What Happens Under the Hood

  • Day 1: Origami sends connection requests using your LinkedIn account (via their integration; no automation that violates LinkedIn's terms). The note is personalized with each lead's first name and any other field you mapped.
  • Once a lead accepts your connection request (usually within 24-72 hours), the countdown for Touch 2 begins. If they don't accept within 5 days, the sequence pauses for that lead; they won't get a follow-up message until they accept, and if they never do, they stay untouched.
  • Day 3 after acceptance: Touch 2 message goes out. You can see in the dashboard who opened/clicked anything (if you included a link) and who replied.
  • Day 7 after acceptance: Touch 3 sends to only those who haven't replied yet. That's it.

Tracking Everything in One Place

From the Sequences tab in Origami, you'll see a dashboard with:

  • Connection request sent / accepted count
  • Messages sent / opened / replied
  • Links clicked
  • Unenrollment (e.g., "Replied – automatically unenrolled" or "Bounced – profile not found")
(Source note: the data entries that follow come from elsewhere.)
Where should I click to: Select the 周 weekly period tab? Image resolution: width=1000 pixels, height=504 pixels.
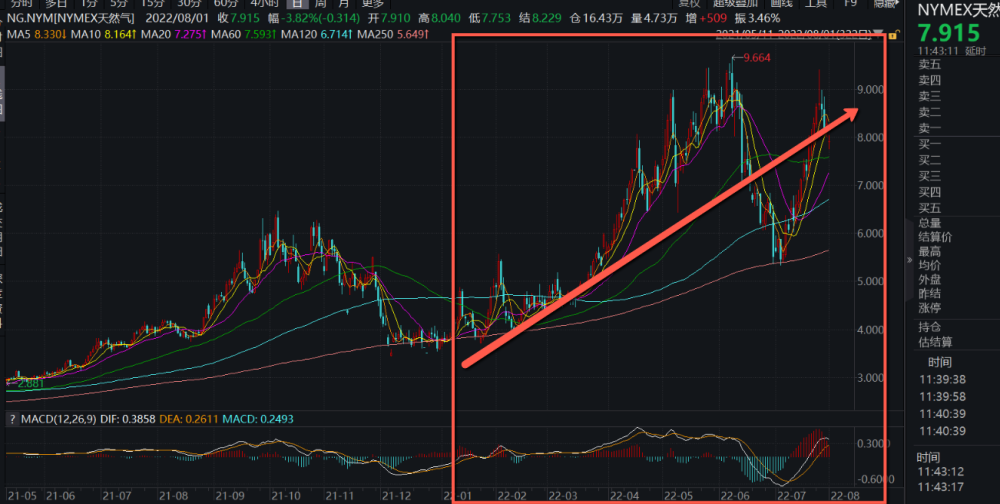pyautogui.click(x=320, y=3)
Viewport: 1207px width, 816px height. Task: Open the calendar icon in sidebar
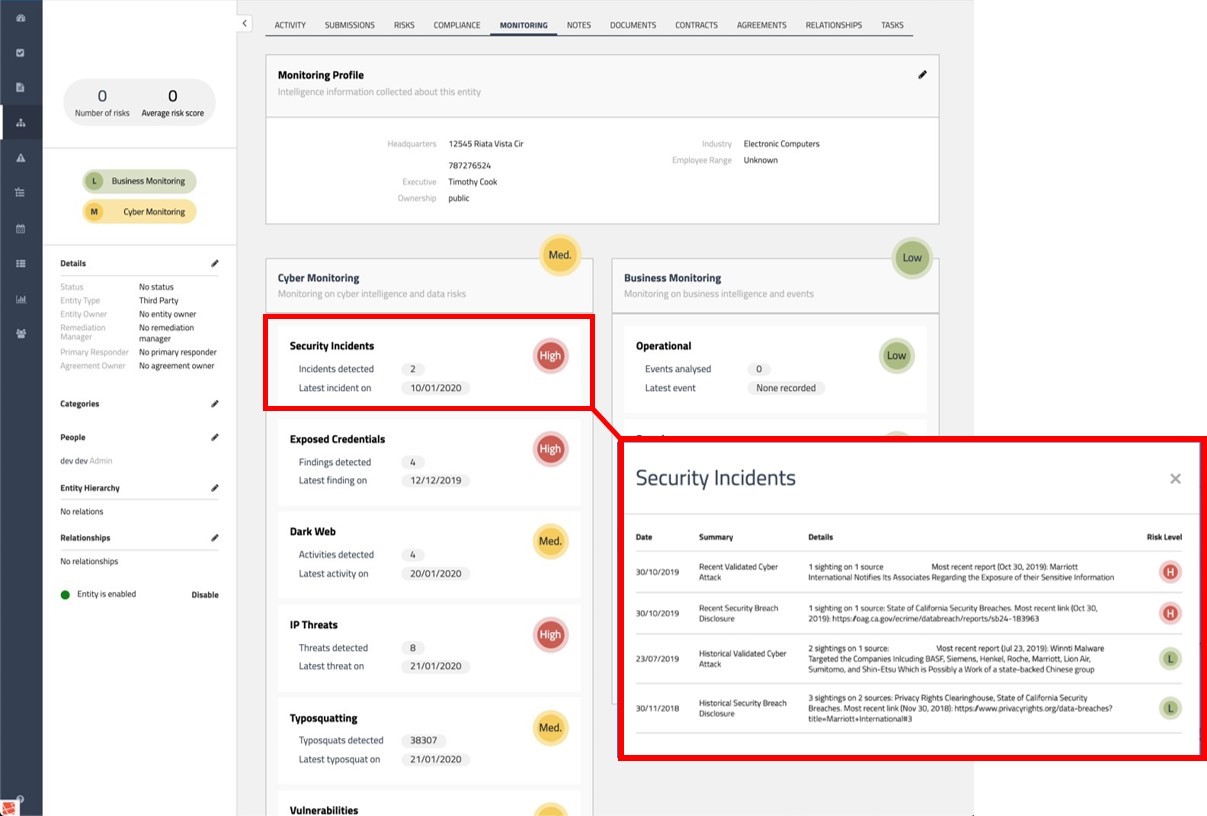tap(21, 229)
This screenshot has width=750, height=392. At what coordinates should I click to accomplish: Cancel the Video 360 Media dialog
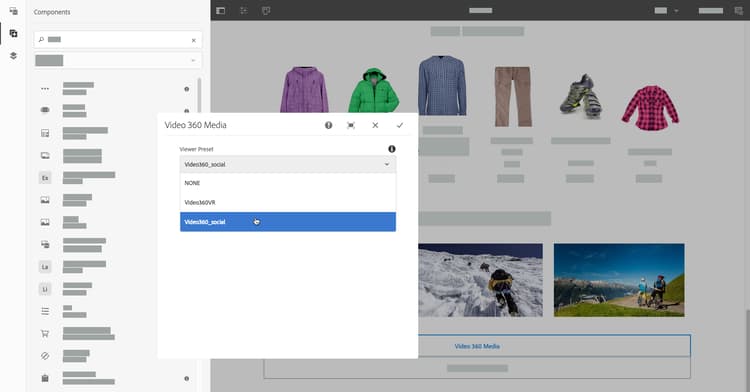coord(375,125)
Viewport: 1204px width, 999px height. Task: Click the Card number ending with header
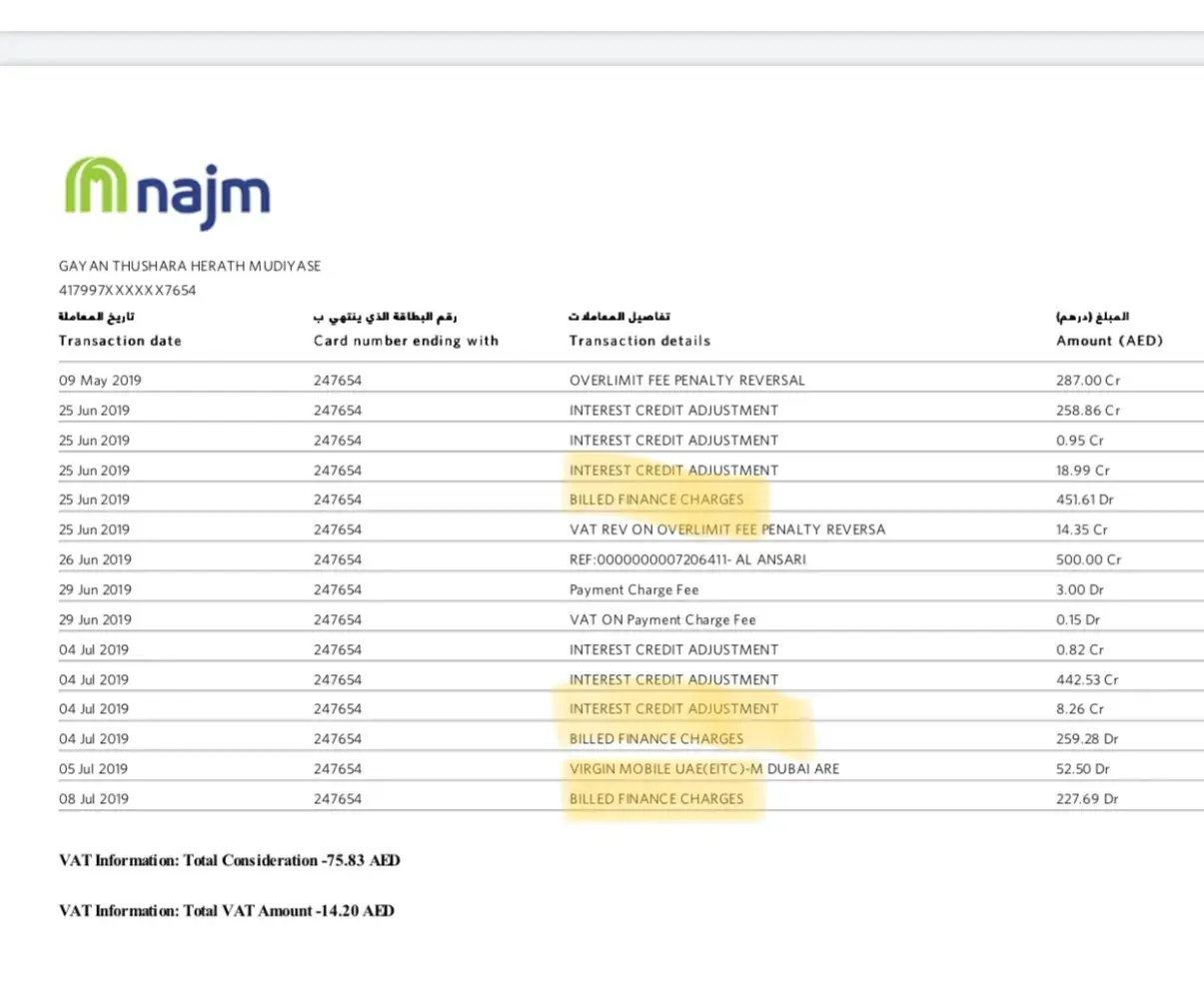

And here's what I really love: when you click on a specific lead's activity, you still have their full enriched profile right there. Title, company size, tech hints, the original search prompt that found them — all visible. So when someone replies "Interesting, tell me more," you're not scrambling to remember who they are. You see exactly why you targeted them, which makes your reply sound like you have a memory of steel.

One Platform, End-to-End

No CSV exports. No syncing with a separate outreach tool. No manual tracking in a spreadsheet. Origami handles: find leads → enrich → segment → sequence → send → track replies. The LinkedIn sequencer is included on all paid plans; you only pay for credits used to find and enrich leads. Sending the sequences costs nothing extra. That means once you've built your list, you can run as many campaigns as you want without burning additional budget on a sequencer subscription.

Expected Results and When to Iterate

From my tests with L&D manager audiences in 2026:

  • Connection acceptance rate: 40-55% (with a personalized note referencing their post or company).
  • Overall sequence reply rate: 18-28% (all touches). Most replies come from Touch 2 — the question about their specific pain point.
  • Positive sentiment replies ("Sure, let's chat" or "Tell me more"): 10-15% of total list.

If after 100 contacts your reply rate is below 12%, iterate on the messaging. The problem is rarely the list quality (assuming you built it right). It's usually that your Touch 2 question isn't provocative enough, or your Touch 1 feels too generic. Test one variable at a time: first the connection note, then the follow-up question.

If acceptance rate is below 30%, your connection note needs a sharper trigger. Go back to your list and look for something specific you can reference. If Origami didn't pull in a recent post, you can manually scan their profile or mention their company's learning tech stack instead.